Compiègne (; ) is a commune in the Oise department in northern France. It is located on the river Oise. Its inhabitants are called Compiégnois.

Administration
Compiègne is the seat of two cantons:
 Compiègne-1 (with 19 communes and part of Compiègne)
 Compiègne-2 (with 16 communes and part of Compiègne)

History by year
 665 - Saint Wilfrid was consecrated Bishop of York. Wilfrid refused to be consecrated in Northumbria at the hands of Anglo-Saxon bishops. Deusdedit, Archbishop of Canterbury, had died, and as there were no other bishops in Britain whom Wilfrid considered to have been validly consecrated, he travelled to Compiègne, to be consecrated by Agilbert, the Bishop of Paris.

 833 -  Louis the Pious (also known as King Louis I, the Debonair) was deposed in Compiègne.
---
### [SET TASK A]
Reproduce the passage on Compiègne from "Compiègne (; )" up to and including "19 communes and part of Compiègne)".
### [SET TASK B]
Carry on the passage on Compiègne with its next part.
The lines that follow are separate material, unrelated to the passage on Compiègne.

### [RECORDS]
---
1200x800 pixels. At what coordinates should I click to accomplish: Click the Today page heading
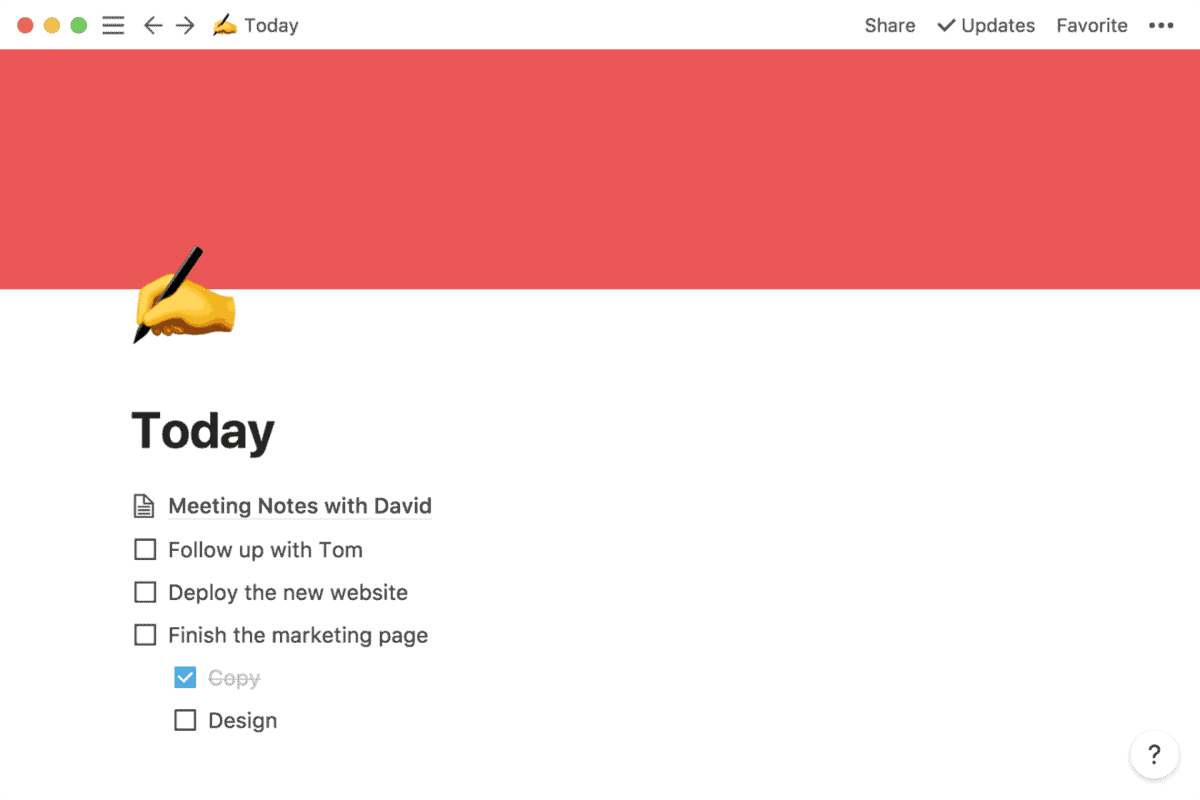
---
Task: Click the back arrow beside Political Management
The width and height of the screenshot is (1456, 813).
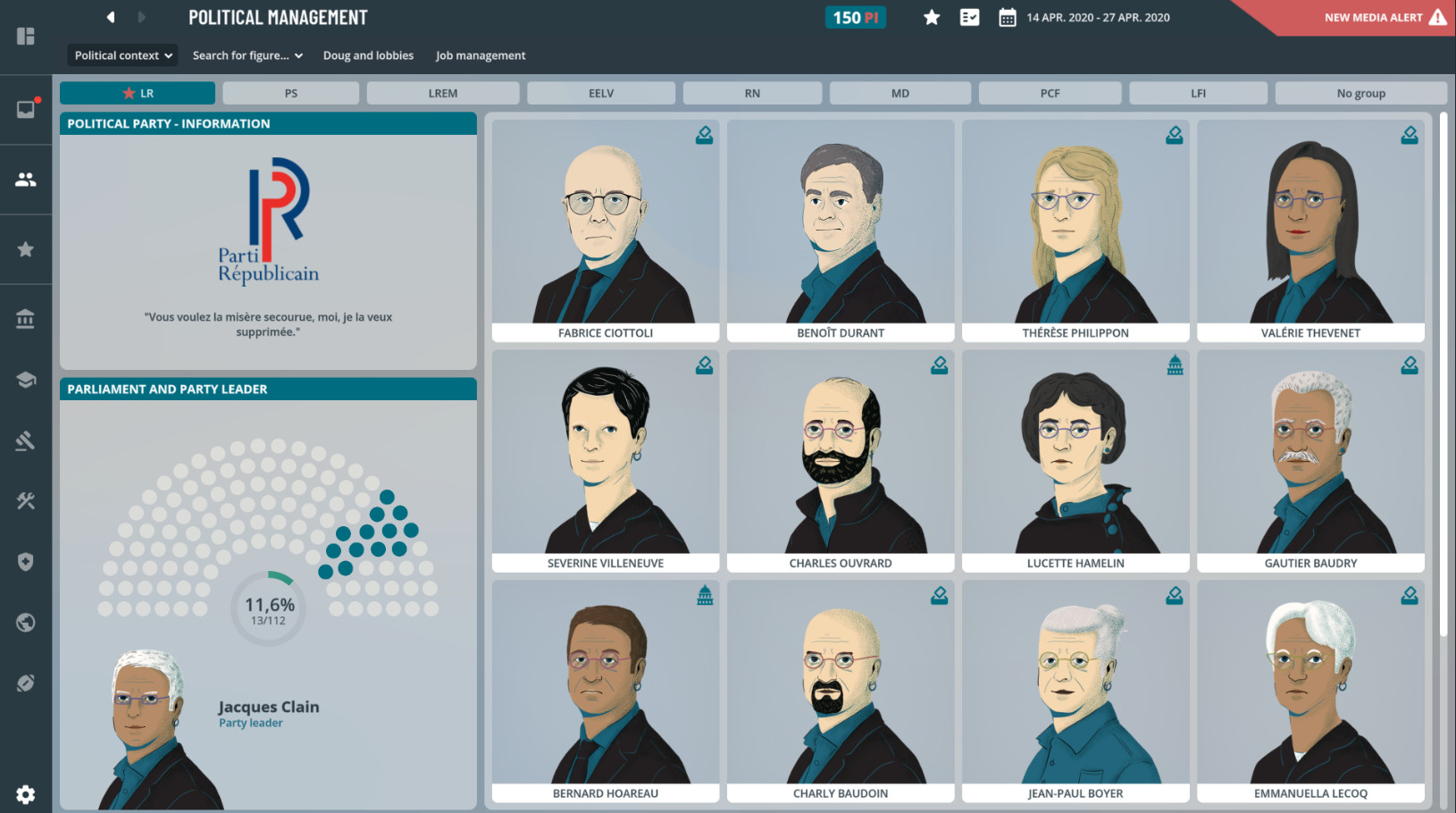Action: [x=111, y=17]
---
### [TASK RESPONSE A]
Compiègne (; ) is a commune in the Oise department in northern France. It is located on the river Oise. Its inhabitants are called Compiégnois.

Administration
Compiègne is the seat of two cantons:
 Compiègne-1 (with 19 communes and part of Compiègne)

### [TASK RESPONSE B]
 February 888 - Odo, Count of Paris and king of the Franks was crowned in Compiègne.

 23 May 1430 - During the Hundred Years' War, Joan of Arc was captured by the Burgundians while attempting to free Compiègne. They then sold her to the English.

 1557 - Bataille de Saint Quentin

 1558 - Les Anglais occupe Compiegne

 1624 - Compiègne gave its name to the Treaty of Compiègne, a treaty of alliance concluded by Cardinal Richelieu with the Dutch.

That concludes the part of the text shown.